Although ecstatic with the inclusion of the women’s team in the Philippine contingent bound for the Myanmar Games, the dominant feeling is negative as the men’s team failed to make the cut.
“We’re disappointed for the Under-23 (Azkals), but at the same time we’re thankful for the Malditas,” PFF president Mariano “Nonong” Araneta told Spin.ph over the phone on Saturday.
The Philippine Olympic Committee (POC) on Friday decided the fate of the football teams, citing the Under-23 Azkals’ lack of track record for their exclusion in one of the smallest contingents the country will be sending to the regional biennial meet.
“Sabi nila wala kaming track record, pero paano naman magagawa yun kung wala kaming tournament sa Under-23 except SEA Games,” Araneta argued.
The U-23 booters’ 0-1 loss to Singapore in a friendly a few months ago was the lone basis the POC considered, although the team had numerous other stints such as playing the United Football League All-Stars to a 1-1 draw in a charity match, and participating in the UFL Preseason to name a few.
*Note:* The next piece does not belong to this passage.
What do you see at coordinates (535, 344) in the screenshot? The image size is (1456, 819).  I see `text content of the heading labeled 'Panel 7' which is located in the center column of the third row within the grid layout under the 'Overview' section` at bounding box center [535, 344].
The PFF also planned training camps for the U-23 side in Bahrain and Japan next month, but the preparations are expected not to push through anymore following the team’s exclusion to the SEA Games.
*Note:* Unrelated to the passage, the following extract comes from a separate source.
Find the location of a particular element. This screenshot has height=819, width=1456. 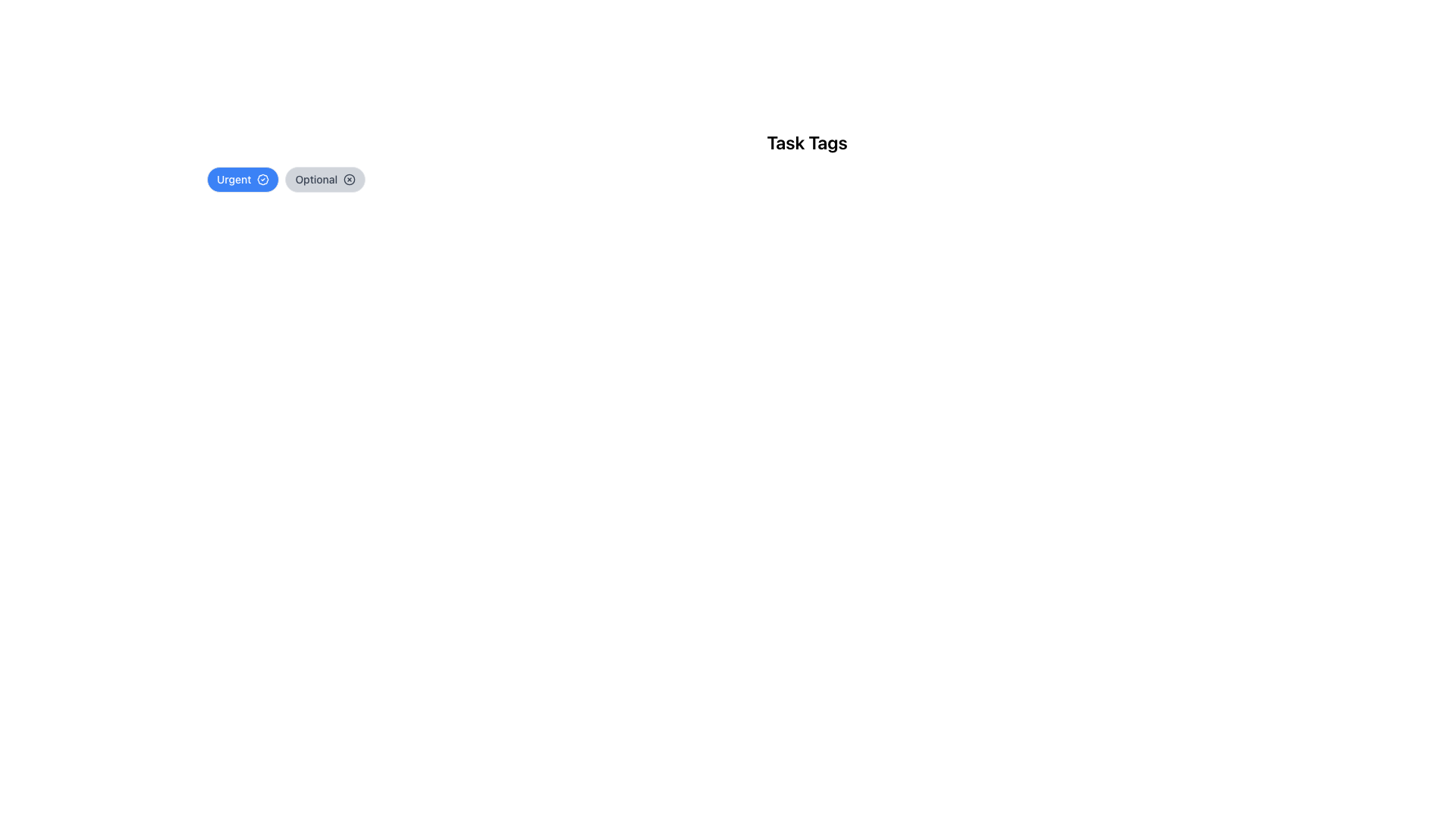

the close icon button adjacent to the 'Optional' text to trigger additional functionality is located at coordinates (348, 178).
If the criteria for inclusion in the succeeding editions of the biennial meet will remain the same as implemented by POC president Peping Cojuangco and Philippine Sports Commission (PSC) chairman Richie Garcia, Araneta is pessimistic the U-23 Azkals will ever get a chance to participate.
“If that’s their reason, parang we don’t see ourselves participating in the SEA Games na, eh kasi how can we prove na we can get the gold medal?”
“And the way I see it, if sila pa rin ang sports officials na ganyan ang kanilang thinking, we will never be in the SEA Games sa Under-23.”
“Gold ang kanilang criteria. It’s not really to prepare a competitive team,” Araneta said. “Their standards are just so high.”